11. The method of claim 10, further comprising:
retrieving at least a second new retrieved data from a second new data source identified by the second new data source token by the document retriever; and
generating a second response segment based on at least the second new retrieved data by the response foundation model.
12. The method of claim 11, further comprising:
generating a final response including at least the first response segment and the second response segment, based on a first utility of the first response segment and a second utility of the second response segment; and
transmitting the final response to an enterprise application by the response generator.
13. The method of claim 10, further comprising:
responsive to the determination by the response generator precluding the additional retrieval, transmitting a final response obtained by combining previous response segments to an enterprise application by the response generator.
14. The method of claim 10, wherein augmenting the prompt further comprises:
receiving, by the response generator, the prompt from an enterprise application;
determining the context of the prompt by the response foundation model; and
augmenting the prompt with the at least one new data source token, based on the context of the prompt by the response foundation model.
15. The method of claim 10, wherein the relevance of the first response segment is evaluated based on the prompt and the first response segment.

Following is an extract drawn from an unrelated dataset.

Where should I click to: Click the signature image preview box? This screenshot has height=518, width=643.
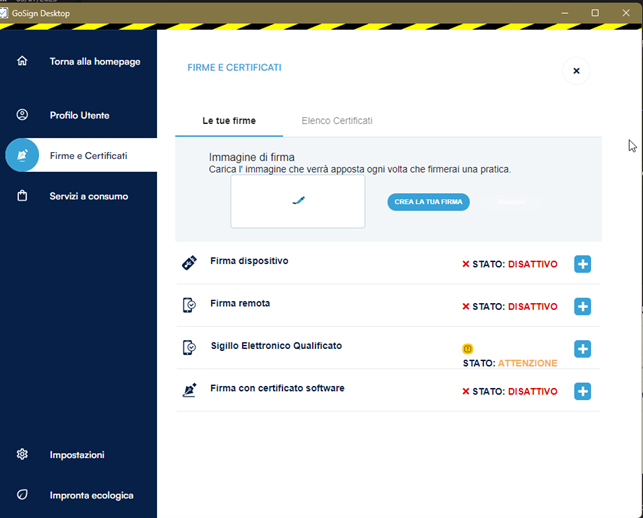click(297, 201)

16. The method of claim 10, wherein the validity of the first response segment is evaluated based on a semantic similarity of the first response segment to the at least one new retrieved data of the new data source.
17. A system comprising:
memory; and
at least one computer processor configured to execute instructions for causing the system to perform operations comprising:
augmenting a prompt with at least one new data source token by a response foundation model of a response generator,
retrieving at least one new retrieved data from a new data source identified by the new data source token by a document retriever invoked by the response generator,
generating a first response segment based on the at least one new retrieved data by the response foundation model,
evaluating, by the response generator, a relevance of the first response segment,
evaluating, by the response generator, a validity of the first response segment,
evaluating, by the response generator, a utility of the first response segment, based on the relevance of the first response segment and the validity of the first response segment, and
responsive to a determination of an additional retrieval based on a context of the first response segment, augmenting the first response segment with a second new data source token by the response foundation model.

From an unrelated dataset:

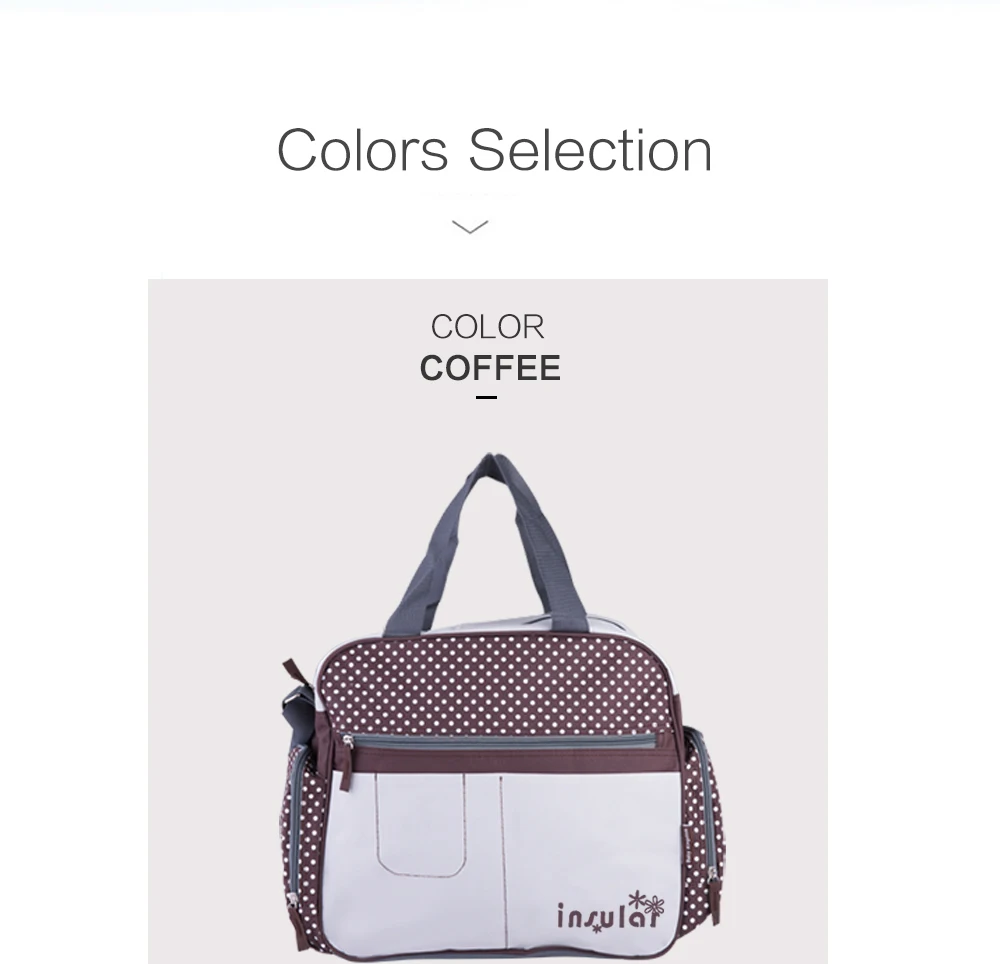The image size is (1000, 964).
Task: Click the grey shoulder strap buckle at left
Action: [297, 708]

18. The system of claim 17, wherein the at least one computer processor is further configured to execute the instructions for causing the system to perform the operations comprising:
retrieving at least a second new retrieved data from a second new data source identified by the second new data source token by the document retriever; and
generating a second response segment corresponding to the prompt based on at least the second new retrieved data by the response foundation model.
19. The system of claim 18, wherein the at least one computer processor is further configured to execute the instructions for causing the system to perform the operations comprising:
generating a final response including at least the first response segment and the second response segment, based on a first utility of the first response segment and a second utility of the second response segment; and
transmitting the final response to an enterprise application by the response generator.
20. The system of claim 17, wherein the at least one computer processor is further configured to execute the instructions for causing the system to perform the operations comprising:
responsive to a determination precluding the additional retrieval, transmitting a final response obtained by combining previous response segments to an enterprise application by the response generator.